## To do:
Which lines of the entries below run from the one holding "Cotiza Aquí (831, 23)" to the one holding "Analizadores de potencia (153, 774)", inclusive? Set down exactly those lines and no others.

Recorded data
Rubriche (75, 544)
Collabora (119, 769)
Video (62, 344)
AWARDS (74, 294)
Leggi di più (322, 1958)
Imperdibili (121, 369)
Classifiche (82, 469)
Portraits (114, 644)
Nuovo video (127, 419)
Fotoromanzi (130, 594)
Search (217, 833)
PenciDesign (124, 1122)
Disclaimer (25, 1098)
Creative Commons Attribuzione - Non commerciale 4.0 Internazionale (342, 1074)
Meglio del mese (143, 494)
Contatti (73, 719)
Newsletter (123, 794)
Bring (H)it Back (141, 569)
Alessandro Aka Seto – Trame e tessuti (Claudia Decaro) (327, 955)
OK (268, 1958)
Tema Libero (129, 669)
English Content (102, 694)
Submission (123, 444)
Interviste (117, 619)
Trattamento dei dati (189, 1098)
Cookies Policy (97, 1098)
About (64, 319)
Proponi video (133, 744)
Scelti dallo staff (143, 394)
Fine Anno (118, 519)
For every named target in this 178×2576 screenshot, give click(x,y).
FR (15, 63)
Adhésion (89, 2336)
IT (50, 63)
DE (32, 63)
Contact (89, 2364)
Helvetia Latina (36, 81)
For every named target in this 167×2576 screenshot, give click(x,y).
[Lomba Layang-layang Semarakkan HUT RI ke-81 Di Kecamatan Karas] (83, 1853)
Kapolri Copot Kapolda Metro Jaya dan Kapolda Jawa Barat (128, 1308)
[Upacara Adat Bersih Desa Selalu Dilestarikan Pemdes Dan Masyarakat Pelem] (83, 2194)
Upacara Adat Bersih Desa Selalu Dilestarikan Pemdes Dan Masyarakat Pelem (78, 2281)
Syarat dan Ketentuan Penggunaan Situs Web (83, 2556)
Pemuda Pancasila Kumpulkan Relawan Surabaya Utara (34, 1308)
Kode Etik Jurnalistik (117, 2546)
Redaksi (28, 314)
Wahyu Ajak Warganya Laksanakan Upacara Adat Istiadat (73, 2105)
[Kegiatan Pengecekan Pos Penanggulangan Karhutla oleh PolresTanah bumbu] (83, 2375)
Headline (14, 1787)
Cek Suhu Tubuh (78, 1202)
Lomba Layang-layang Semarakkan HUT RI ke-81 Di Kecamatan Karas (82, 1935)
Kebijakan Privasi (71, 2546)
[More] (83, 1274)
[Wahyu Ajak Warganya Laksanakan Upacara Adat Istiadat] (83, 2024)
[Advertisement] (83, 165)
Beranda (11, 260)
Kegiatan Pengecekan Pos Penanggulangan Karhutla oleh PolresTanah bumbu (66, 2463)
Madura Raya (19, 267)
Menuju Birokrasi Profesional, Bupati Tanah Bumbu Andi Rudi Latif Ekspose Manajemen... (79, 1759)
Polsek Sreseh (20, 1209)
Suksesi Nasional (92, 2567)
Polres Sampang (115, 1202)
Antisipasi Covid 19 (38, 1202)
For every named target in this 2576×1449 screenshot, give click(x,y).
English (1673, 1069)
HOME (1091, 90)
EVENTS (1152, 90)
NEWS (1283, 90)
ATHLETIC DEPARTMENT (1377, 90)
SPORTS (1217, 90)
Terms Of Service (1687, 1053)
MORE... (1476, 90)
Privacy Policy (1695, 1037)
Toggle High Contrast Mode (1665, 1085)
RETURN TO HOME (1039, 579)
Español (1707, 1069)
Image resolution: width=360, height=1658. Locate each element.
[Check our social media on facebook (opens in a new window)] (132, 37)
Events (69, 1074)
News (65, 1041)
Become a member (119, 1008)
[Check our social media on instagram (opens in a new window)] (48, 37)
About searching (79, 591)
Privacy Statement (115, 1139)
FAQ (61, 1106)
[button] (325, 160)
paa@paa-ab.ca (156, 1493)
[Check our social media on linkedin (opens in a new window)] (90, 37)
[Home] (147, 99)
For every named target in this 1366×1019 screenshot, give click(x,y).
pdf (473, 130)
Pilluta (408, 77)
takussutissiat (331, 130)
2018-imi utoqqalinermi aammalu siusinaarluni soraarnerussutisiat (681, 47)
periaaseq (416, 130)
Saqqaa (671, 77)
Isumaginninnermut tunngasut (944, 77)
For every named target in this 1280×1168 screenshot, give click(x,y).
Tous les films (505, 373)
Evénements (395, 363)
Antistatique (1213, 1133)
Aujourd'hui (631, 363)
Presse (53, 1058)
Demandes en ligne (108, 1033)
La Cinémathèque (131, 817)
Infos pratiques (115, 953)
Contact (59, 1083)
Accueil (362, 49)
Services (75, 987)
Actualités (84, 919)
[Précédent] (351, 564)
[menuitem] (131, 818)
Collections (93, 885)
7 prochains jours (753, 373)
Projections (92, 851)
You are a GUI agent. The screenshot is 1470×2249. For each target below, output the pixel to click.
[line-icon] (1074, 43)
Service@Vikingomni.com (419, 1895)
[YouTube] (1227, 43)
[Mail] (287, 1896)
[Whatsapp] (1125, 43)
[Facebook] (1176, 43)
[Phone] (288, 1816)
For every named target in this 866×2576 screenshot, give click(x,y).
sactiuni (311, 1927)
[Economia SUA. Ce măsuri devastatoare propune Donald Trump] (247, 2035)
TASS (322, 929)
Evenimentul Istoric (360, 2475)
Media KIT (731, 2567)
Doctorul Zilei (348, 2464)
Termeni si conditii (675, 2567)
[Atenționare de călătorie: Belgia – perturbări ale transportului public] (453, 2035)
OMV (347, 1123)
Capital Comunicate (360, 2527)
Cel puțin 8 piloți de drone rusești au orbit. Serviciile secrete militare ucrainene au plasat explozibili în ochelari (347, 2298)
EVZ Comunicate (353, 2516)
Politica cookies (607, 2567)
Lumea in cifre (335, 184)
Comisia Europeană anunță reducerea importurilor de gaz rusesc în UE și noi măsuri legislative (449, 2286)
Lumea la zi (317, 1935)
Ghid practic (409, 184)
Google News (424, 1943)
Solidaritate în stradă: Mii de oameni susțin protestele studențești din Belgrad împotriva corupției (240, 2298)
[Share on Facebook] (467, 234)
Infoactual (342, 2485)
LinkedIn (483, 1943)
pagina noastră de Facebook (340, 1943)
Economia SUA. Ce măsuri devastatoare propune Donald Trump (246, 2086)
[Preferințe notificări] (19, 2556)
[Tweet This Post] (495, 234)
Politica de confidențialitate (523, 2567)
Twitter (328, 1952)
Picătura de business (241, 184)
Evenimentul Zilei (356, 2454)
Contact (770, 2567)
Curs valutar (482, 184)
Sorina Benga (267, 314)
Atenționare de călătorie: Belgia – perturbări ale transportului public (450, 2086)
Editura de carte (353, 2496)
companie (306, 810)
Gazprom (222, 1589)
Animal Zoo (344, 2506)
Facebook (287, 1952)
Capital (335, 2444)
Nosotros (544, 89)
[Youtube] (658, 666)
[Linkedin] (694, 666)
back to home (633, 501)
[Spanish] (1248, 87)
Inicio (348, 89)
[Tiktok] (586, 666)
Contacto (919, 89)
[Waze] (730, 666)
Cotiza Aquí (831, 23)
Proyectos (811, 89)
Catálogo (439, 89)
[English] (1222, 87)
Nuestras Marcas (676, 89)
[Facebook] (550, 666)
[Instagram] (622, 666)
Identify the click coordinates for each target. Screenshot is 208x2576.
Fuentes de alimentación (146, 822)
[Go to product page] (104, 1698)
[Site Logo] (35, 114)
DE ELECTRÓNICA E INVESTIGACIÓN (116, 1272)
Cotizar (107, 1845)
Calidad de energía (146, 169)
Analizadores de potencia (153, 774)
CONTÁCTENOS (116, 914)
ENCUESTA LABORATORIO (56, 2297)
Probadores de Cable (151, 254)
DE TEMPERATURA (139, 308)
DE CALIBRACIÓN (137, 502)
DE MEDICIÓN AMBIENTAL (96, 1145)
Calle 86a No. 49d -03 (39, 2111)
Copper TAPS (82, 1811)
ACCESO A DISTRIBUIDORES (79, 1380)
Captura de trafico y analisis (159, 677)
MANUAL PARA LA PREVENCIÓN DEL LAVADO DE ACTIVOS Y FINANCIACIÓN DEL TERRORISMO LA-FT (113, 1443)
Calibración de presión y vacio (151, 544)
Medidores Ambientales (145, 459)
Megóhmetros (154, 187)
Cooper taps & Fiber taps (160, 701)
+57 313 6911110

## Output for this exercise:
Cotiza Aquí (831, 23)
Proyectos (811, 89)
Catálogo (439, 89)
[English] (1222, 87)
Nuestras Marcas (676, 89)
[Facebook] (550, 666)
[Instagram] (622, 666)
Identify the click coordinates for each target. Screenshot is 208x2576.
Fuentes de alimentación (146, 822)
[Go to product page] (104, 1698)
[Site Logo] (35, 114)
DE ELECTRÓNICA E INVESTIGACIÓN (116, 1272)
Cotizar (107, 1845)
Calidad de energía (146, 169)
Analizadores de potencia (153, 774)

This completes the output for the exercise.